Having all taken the official training programme, under the auspices of the Walloon Region, our guides are passionate about the subject, all living a short distance from the battlefield. They will bring to life the Waterloo Campaign, including the battles of Ligny and Quatre Bras on June 16th 1815, and of course the Battle of Waterloo itself on June 18th. On the actual ground where the battle was fought, in the fields south of Waterloo, you will visualise the unfolding of the battle, as we take you through one of the bloodiest events in European history (12,000 dead and 35,000 wounded). You will hear the trumpets and cannon fire, imagine the impetuous cavalry, sabres glinting in the sun, and from the top of the Lion Mound, you would be the first to see the arrival of the Prussian army: coming from Wavre, and having marched all day, they burst onto the scene, and are about to inflict upon Napoleon Bonaparte the same fate which the he hoped to inflict upon his adversaries. And you will hear about the retreat of the Imperial Guard…
Thus, you will learn why Napoleon lost this battle, and the consequences for Belgium, and Europe.
The different sites you can visit, such as the Panorama (a vast diorama 120 meters long and 12 metres high), the farmhouse of Mont-Saint-Jean (field hospital for the Allies), the farmhouse of Hougoumont, the Wellington Museum (Duke of Wellington’s HQ) or Napoleon’s “last HQ” (DQGN), will immerse you in the heart of the battle of June 18th 1815.
With the Battle of Waterloo, the reign of Napoleon Bonaparte was over. Bonaparte (45 years old) had been defeated by a coalition of armies on the “mournful plain” (as described by Victor Hugo): The Allies, under the command of the Duke of Wellington (also 45 years old), and the Prussian army under the command of Marshall Blucher, 72 years of age. The defeat of the French Emperor would bring almost a century of relative stability to Europe.

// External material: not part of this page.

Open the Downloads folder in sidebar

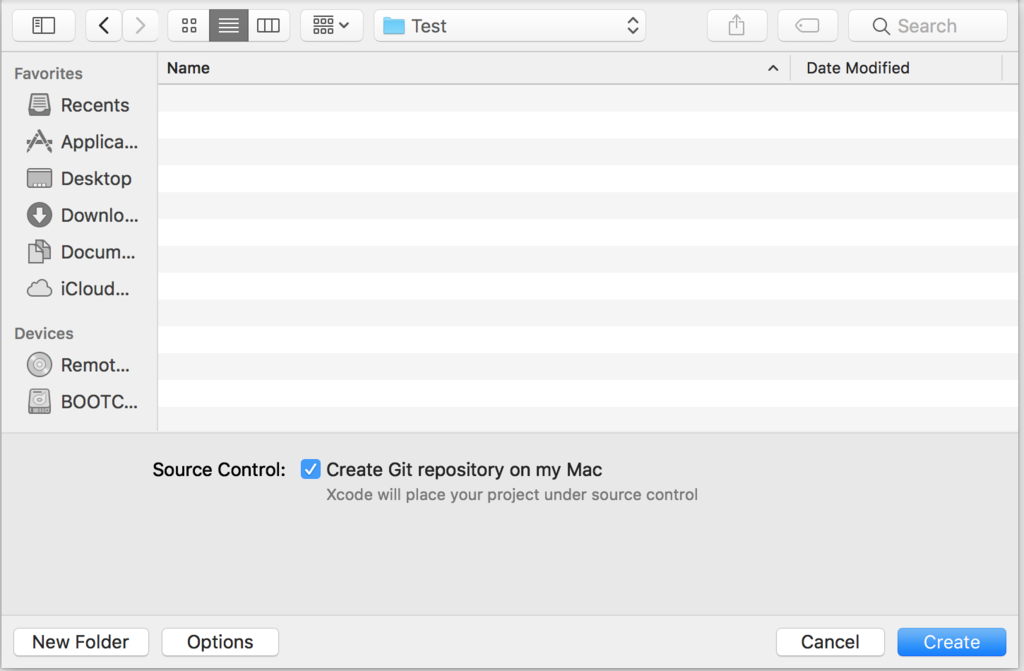tap(82, 215)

Having conquered most of Europe, Napoleon launched two campaigns (Spain and Russia) which weakened France both militarily and politically. After his defeat at the Battle of Leipzig, he abdicated in 1814, and was exiled to the island of Elba, to be replaced on the French throne by King Louis XVIII. He returns to power in Paris in March 1815, dethroning the King. All the powers of Europe (The 7th Coalition) align to stop him, and raise an army of 600,000 men to march on Paris. Napoleon, aware of this development, decides to attack the Allies (British, Germans, and Dutch-Belgians) based in Belgium, as well as the Prussian army who intended to attack France from the North. With the French invasion of Belgium on the 14th of June, the Waterloo Campaign begins, only to end on the 18th.
On June 18th at Waterloo
the Allies numbered 68,000 men and 156 cannons. The French were 72,000 strong with 252 cannons. Thirty-two thousand Frenchmen, under the orders of Marshall Grouchy, were engaged in fighting one Prussian army corps in the Battle of Wavre while the remaining three corps (87,000 men) were marching towards Waterloo in support of Wellington.

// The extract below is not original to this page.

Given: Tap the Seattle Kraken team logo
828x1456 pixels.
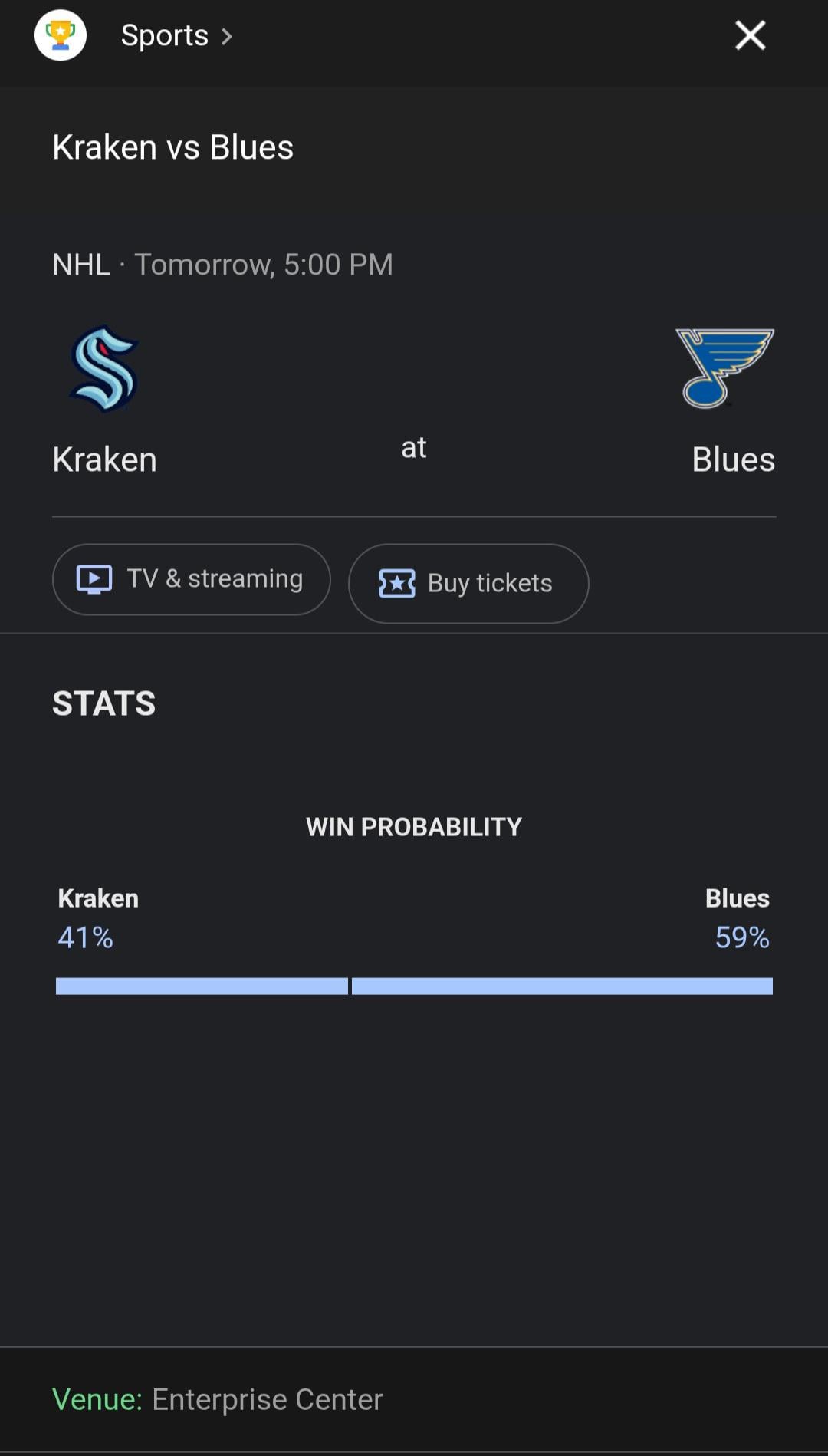Looking at the screenshot, I should [104, 369].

The battle, surely one of the most famous, unfolded in five distinct phases:
11:30AM, a diversionary attack at Hougoumont farmhouse (designed to cause Wellington to divert more troops from his centre) by the division commanded by Jerome Bonaparte (Napoleon’s brother). Wellington does not respond in kind. Napoleon (who could have then flanked the Allies) is getting impatient.
1:30PM: Infantry attack by the French 1st Corps, under the command of Marshall Drouet d’Erlon to the east of the main road between the farmhouses of La Haie-Sainte and the Papelotte. Followed by a counter-attack by Picton’s heavy cavalry, under Somerset and Ponsonby. The 80 cannon French grand battery inflicts much damage on the British. The French 1st Corps reorganise to attack the Haie-Sainte farmhouse.
4:30PM: Charge of the French Cavalry (featured in the Panorama), led by Marshall Ney, against the centre-right of the Allied lines. The Allies form squares to resist them. In the meantime, Napoleon has had to commit his VI Corps and then his Young Guard, to defend the village of Plancenoit against the Prussian IV Corps, led by von Bulow.
6:30PM: Fall of the Haie-Sainte farmhouse to the French, who bring up cannons near the Allied line. Marshall Ney requests infantry reinforcements, but Napoleon has none. Wellington is now vulnerable.
7:30PM: The Prussian I Corps arrives and reinforces the left flank of the Allied line. Napoleon commits the last of his Imperial Guard to attempt to break the Allied lines. Wellington responds by bringing up two divisions of the Dutch-Belgian army who were in reserve behind the lines. They, with the help of Maitland’s Guards, push back the Imperial Guard. The Prussians swarm onto the battlefield, the French defeat now complete. It is 9PM.